*Quoted text*:
[start]
From: Simon Brooke
Subject: Re: In- and Out-of- core editors (was Re: Which one, Lisp or Scheme?)
Date: 
Message-ID: <5epd7l$1gk@caleddon.intelligent.co.uk>
In article <···············@staffa.aiai.ed.ac.uk>,
	Tim Bradshaw <···@aiai.ed.ac.uk> writes:
> * Simon Brooke wrote:
>> In article <··············@violet.csl.sri.com>,
>> 	···@violet.csl.sri.com (Bob Riemenschneider) writes:
> 
> Actually Bob Riemenschneide wrote this, but I don't have that article.
> 
>>>  e.g., you ended an Interlisp session by doing a SYSOUT,
>>> effectively saving the image, not by saving the source code to be reloaded
>>> later -- shouldn't be ignored.  I think this encouraged a more
>>> incremental, hackeresque view of the development process.
> 
> I wish you did end interlisp sessions that way.  I usually ended them
> in whatever the remote debugger was, trying to rescue days of work by
> grovelling through the VM of the dead Lisp after it fell over because
> I made some tiny error.  I still have nightmares after all these years
> about mouse cursors changing to little 4-digit numbers -- I can almost
> remember what the damn codes meant!
[end]
*Dataset extract*:
[start]
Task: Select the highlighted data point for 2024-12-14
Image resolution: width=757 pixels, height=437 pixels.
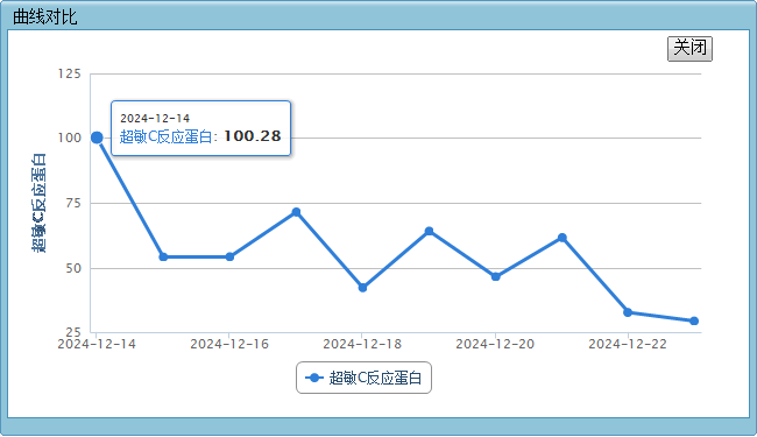Action: 97,138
[end]
*Required tasks*:
A) Set down the Interlisp post's passage between "From: Simon Brooke" and "have that article.", inclusive, copying it word for word.
B) Pick up the newsgroup post about ending Interlisp sessions after its last sentence and write what comes next.

*In response*:
A)
From: Simon Brooke
Subject: Re: In- and Out-of- core editors (was Re: Which one, Lisp or Scheme?)
Date: 
Message-ID: <5epd7l$1gk@caleddon.intelligent.co.uk>
In article <···············@staffa.aiai.ed.ac.uk>,
	Tim Bradshaw <···@aiai.ed.ac.uk> writes:
> * Simon Brooke wrote:
>> In article <··············@violet.csl.sri.com>,
>> 	···@violet.csl.sri.com (Bob Riemenschneider) writes:
> 
> Actually Bob Riemenschneide wrote this, but I don't have that article.

B)
Yes, and the SETMAINTPANEL function you could use to change someone
else's maintenance panel number and thus convince them that *their*
machine had fallen over :-)

But seriously, (i) you are (IMHO) painting things blacker than they
were. Yes, you couldn't seriously expect a D-Machine to stay up more
than a fortnight (if I recall correctly, the garbage collector was
considerably less than perfect and you generally needed to restart at
least this often). But if you ran (SYSOUT) at the end of each day's
work you were generally all right. (ii) The remote debugger was
TELERAID, and I agree that if you needed to use it, you were probably
better off going home anyway.

> In-core editors are great if your
> system is *extremely* stable, but Interlisp on dmachines was not, and
> quite apart from the HW flakiness and bugs peculiar to them, no lisp
> implementation I know of has the kinds of features you need to be
> robust enough for this.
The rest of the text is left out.